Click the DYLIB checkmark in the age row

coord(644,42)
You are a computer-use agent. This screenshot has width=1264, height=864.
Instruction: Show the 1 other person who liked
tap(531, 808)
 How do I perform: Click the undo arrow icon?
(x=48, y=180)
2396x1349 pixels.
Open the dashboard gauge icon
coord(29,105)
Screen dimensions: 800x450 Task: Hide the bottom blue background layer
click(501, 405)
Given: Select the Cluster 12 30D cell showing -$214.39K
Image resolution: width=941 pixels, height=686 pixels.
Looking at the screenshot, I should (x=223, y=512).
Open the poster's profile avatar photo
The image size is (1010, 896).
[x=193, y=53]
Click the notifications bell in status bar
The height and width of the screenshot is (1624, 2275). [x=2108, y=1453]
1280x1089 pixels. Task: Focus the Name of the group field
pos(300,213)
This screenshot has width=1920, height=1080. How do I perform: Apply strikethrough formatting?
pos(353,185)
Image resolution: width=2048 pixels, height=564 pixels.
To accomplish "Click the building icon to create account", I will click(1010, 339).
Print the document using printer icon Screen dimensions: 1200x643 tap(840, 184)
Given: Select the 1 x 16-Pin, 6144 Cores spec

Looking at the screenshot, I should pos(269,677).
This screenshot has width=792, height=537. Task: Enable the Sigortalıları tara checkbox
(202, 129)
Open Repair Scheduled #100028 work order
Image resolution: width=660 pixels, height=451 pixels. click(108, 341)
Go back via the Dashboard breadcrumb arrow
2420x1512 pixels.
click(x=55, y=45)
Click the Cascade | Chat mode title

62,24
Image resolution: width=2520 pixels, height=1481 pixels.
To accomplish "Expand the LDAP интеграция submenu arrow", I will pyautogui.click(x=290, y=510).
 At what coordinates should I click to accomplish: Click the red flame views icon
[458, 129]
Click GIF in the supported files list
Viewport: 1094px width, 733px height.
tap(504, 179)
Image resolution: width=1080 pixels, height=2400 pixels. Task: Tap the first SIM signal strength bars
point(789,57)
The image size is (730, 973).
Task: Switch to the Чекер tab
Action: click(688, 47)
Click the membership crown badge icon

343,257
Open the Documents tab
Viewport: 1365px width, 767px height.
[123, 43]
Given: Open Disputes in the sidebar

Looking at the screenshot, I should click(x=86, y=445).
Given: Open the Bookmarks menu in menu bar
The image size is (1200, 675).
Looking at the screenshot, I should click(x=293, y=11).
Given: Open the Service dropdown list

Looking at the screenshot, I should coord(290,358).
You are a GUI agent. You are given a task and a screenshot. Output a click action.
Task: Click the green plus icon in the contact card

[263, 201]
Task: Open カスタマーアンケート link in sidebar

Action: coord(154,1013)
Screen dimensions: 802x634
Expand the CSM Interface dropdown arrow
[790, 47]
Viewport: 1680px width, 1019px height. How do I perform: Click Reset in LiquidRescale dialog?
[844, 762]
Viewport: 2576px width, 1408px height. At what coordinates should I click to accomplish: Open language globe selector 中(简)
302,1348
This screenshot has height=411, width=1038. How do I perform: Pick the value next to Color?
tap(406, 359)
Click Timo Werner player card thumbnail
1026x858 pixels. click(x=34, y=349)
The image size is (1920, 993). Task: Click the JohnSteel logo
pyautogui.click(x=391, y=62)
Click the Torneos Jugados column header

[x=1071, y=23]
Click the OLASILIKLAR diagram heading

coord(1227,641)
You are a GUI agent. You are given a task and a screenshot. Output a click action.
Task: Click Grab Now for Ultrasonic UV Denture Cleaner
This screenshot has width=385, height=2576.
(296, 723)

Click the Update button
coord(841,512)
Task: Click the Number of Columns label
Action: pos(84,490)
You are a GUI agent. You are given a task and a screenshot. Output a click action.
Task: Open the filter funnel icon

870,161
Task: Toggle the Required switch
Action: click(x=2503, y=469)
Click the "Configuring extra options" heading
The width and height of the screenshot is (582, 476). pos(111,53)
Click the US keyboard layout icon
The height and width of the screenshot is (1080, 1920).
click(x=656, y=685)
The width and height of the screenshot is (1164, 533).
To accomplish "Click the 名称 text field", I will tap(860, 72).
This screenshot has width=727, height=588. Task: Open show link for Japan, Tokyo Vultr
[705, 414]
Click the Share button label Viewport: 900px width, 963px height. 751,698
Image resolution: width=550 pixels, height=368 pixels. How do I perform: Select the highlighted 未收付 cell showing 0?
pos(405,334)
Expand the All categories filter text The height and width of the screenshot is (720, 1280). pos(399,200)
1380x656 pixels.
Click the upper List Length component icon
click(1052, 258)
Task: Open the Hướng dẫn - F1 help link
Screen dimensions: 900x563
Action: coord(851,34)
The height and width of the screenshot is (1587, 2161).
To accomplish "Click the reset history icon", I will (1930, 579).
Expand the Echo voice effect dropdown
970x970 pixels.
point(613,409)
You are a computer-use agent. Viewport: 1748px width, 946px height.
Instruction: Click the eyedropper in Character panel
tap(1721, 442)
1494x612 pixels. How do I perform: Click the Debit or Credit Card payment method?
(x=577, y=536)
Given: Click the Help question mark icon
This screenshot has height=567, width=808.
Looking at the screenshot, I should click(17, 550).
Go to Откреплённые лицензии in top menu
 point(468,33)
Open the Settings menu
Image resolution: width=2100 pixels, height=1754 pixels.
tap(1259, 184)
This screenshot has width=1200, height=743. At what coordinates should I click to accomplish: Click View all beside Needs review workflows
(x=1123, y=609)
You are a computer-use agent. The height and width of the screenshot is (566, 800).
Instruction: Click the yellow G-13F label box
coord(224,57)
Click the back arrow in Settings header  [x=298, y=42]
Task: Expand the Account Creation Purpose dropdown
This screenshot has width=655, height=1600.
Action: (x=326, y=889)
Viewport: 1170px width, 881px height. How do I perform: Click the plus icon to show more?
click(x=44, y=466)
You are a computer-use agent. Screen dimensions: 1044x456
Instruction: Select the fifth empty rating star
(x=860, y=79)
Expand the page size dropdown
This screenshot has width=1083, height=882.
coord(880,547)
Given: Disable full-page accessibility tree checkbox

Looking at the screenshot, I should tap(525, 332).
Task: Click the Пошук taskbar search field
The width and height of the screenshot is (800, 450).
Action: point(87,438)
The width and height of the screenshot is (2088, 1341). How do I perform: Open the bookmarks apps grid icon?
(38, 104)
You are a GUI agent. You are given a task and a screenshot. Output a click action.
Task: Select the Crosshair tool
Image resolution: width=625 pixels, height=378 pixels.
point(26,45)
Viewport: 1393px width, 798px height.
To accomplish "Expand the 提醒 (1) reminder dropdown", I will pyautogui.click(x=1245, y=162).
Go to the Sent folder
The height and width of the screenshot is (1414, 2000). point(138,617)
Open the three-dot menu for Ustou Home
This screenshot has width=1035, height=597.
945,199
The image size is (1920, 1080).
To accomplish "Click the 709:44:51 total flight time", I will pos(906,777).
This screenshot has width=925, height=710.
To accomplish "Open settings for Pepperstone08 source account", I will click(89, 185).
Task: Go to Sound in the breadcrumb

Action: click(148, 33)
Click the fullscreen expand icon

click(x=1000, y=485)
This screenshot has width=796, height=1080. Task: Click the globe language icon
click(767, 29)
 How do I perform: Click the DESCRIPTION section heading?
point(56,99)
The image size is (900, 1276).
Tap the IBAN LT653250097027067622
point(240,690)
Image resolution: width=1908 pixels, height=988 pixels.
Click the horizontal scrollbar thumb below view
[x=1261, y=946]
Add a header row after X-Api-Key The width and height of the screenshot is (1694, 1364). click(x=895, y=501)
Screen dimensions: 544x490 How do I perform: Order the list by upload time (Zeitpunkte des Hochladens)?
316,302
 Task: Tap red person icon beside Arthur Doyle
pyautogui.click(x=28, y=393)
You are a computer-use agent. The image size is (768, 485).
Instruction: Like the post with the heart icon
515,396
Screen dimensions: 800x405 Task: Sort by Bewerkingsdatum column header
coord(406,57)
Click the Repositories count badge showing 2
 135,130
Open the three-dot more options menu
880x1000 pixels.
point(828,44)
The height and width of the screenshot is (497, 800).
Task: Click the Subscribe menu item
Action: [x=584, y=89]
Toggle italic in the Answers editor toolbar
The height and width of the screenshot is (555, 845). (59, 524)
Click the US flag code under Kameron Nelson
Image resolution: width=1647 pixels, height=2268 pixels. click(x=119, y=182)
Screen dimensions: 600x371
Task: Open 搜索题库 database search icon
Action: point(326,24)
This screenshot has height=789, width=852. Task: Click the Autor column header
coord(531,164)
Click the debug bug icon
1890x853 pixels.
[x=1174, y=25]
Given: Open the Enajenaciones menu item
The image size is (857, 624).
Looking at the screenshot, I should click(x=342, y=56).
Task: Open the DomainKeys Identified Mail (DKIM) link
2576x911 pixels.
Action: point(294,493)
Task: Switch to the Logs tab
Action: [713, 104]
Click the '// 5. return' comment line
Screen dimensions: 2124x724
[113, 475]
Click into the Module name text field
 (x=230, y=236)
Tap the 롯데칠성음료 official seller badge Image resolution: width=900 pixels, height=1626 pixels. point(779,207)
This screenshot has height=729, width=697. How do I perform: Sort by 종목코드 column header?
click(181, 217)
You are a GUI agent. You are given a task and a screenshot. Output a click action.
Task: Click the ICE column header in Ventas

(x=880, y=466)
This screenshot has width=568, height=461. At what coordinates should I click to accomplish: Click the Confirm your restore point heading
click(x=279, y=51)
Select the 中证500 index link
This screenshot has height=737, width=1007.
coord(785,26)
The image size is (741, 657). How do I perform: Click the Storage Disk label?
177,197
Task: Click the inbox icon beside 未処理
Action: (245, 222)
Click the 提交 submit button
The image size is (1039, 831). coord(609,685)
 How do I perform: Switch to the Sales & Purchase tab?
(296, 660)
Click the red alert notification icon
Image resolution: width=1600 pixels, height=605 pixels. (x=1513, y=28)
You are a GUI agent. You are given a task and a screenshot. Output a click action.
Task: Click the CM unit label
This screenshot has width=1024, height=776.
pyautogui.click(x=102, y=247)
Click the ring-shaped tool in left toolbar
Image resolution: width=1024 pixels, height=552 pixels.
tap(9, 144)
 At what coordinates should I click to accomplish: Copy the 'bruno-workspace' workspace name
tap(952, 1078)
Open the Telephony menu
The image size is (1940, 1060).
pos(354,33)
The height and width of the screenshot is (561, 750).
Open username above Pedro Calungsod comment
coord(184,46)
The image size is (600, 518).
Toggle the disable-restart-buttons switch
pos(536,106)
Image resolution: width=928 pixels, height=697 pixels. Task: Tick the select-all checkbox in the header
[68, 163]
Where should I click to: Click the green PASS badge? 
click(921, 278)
════════
▶ **Exercise directions**
Rewrite the rows starting with the line that contains "Expand the Echo voice effect dropdown" and going on through the line that contains "point(468,33)", putting "color picker" in place of "eyedropper" and leaving everything else as it is.

▶ **Problem solution**
Expand the Echo voice effect dropdown
970x970 pixels.
point(613,409)
You are a computer-use agent. Viewport: 1748px width, 946px height.
Instruction: Click the color picker in Character panel
tap(1721, 442)
1494x612 pixels. How do I perform: Click the Debit or Credit Card payment method?
(x=577, y=536)
Given: Click the Help question mark icon
This screenshot has height=567, width=808.
Looking at the screenshot, I should click(17, 550).
Go to Откреплённые лицензии in top menu
 point(468,33)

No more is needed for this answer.